THOU LETST THE SCISSORS CUT
HER OH-SO-SHALLOW WORDS.

DEXTEROUS A CHICKEN THOU CHOPPEST:
THIGHS, LEGS AND FEET;
NECK, BREAST AND WINGS.

THEN, FROM AMIDST THE MONOTONOUS NOISE
OF THIS HIGHLY REPETITIVE WORK,
SHE EMERGES RUNNING, TOWARDS THEE, CONTENT,
WITH HER PERFECT JOINED EXTREMITIES.

DEXTEROUS HER BODY THOU KISSEST:
THIGHS, LEGS AND FEET;
NECK, BREASTS AND PALMS…
AND HER HONEY SAVOUR OBNUBILATES THEE.

YET THE WORLD CONTRADICTS THY HARMONY,
CHASTISES THY EYES,
ENDS THY WORLD.

—And your wife, how is she doing, mister poultryman?

Not even the aggressive force with which thou swingst the pounder against the already overly squashed breasts —trying in vain to give them an appetizing shape— is as intense as the punch that this question has given to thy spirit, suddenly interrupting thy fantasy.

—Very well, madame, thank you for asking.

—What a joy to hear that! Take good care of her! Do not forget that marriage is the basis of the family, and the family is the basis of the society. Without couples together and happy there is not any society.

—That I will do, do not worry… And your husband, how is your husband?

—Eh? I guess well… Anyway, hurry up with the chicken, I am in a hurry.

THE HOURS PASS, ARRIVE THE CLIENTS, LEAVE THE CLIENTS.
THE BROKEN YEARNING AGONISES ETERNALLY,
FOR IT CAN NOT DIE, BUT ONLY SUFFER, FOREVER.

DEXTEROUS A CHICKEN THOU CHOPPEST:
THIGHS, LEGS AND FEET;
NECK, BREAST AND WINGS.

The urban panorama turns from cerulean and luminous to lugubrious and tenebrous. With thy remaining forces thou countst the last coins, and putst them in thy pocket; they never seem to be enough, they never are, but today that is of little importance, today is a day of honey. Thou walkst home, almost wandering, like a bee that turns as it perceives the aromas of the flowers, trying to imagine once again the pulchrous face and the divine gaze of that girl.

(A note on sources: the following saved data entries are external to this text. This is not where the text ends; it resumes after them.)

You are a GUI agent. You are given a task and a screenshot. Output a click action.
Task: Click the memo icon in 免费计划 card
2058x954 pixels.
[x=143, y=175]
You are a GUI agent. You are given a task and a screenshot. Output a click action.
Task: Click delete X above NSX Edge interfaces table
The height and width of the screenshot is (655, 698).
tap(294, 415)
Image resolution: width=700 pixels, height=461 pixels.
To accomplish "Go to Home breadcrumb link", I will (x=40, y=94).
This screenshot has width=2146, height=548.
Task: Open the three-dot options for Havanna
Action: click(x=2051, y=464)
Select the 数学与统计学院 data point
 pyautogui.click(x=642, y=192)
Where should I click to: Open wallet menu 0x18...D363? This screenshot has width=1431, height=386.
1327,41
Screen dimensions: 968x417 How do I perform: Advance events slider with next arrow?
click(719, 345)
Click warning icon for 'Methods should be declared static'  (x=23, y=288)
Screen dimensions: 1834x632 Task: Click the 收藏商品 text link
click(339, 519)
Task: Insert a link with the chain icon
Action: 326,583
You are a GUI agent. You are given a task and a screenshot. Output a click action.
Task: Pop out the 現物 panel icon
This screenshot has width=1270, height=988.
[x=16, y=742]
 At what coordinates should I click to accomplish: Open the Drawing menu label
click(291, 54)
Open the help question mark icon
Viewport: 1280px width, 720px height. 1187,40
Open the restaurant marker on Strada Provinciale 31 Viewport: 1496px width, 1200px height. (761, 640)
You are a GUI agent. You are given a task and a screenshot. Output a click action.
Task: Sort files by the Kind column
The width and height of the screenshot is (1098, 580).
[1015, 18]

Thou arrivest home, and crossing each threshold costs thee several minutes of silence and stillness. Everything is silent, thy spouse is asleep, thy spouse does not notice how slowly thou art walking. How lucky thou art! She will not ask thee to reproduce today! Thou liest in bed with her, embracest her tightly, triest to concentrate on the warmth of her body, but thy intranquil imagination rapidly makes thee perceive a perfume of honey, and feel that in thine arms thou art squeezing a slenderer and tenderer body. Only then dost thou fall asleep, taking the maiden of honey with thee, into thy dreams.